Whether you are a researcher, educator, clinician, supervisor, policy writer, or administrator, this special issue speaks to our accountability for contributing to the creation of a more equitable healthcare system. Researchers and clinicians must develop, implement, and evaluate interventions indicated for diverse populations to move the field of MedFT forward. Policy advocates must examine previous policies and laws and put forward a call for changes that promote equity in access, treatment, and organizational systems. Educators are charged with delivering the knowledge and skills needed to ensure that healthcare professionals are up-to-date and practicing with integrity, while also recognizing the history of health care delivery and education and how that history may influence modern-day biases. Supervisors’ accountability promotes fidelity to inclusive, equitable, and ethical workspaces. Administrators’ oversight includes advocacy for quality health care, efficient workflow, billable and reimbursable services, and supportive professional training environment.

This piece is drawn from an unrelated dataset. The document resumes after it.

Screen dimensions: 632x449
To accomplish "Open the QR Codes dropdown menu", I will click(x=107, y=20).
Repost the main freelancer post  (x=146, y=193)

MedFTs are uniquely poised to lead in these advancements. We understand relational thinking, ethics, and practices. We are effective conveners and see the ripple effects of change as we touch all parts of an integrated and complex system. This special issue will persuade readers toward self-examination. It will highlight the rarely discussed reasons that health outcomes in this country are not progressing despite ever-advancing medicines and technologies. Until we are open to being uncomfortable, we cannot create space for the changes that are needed.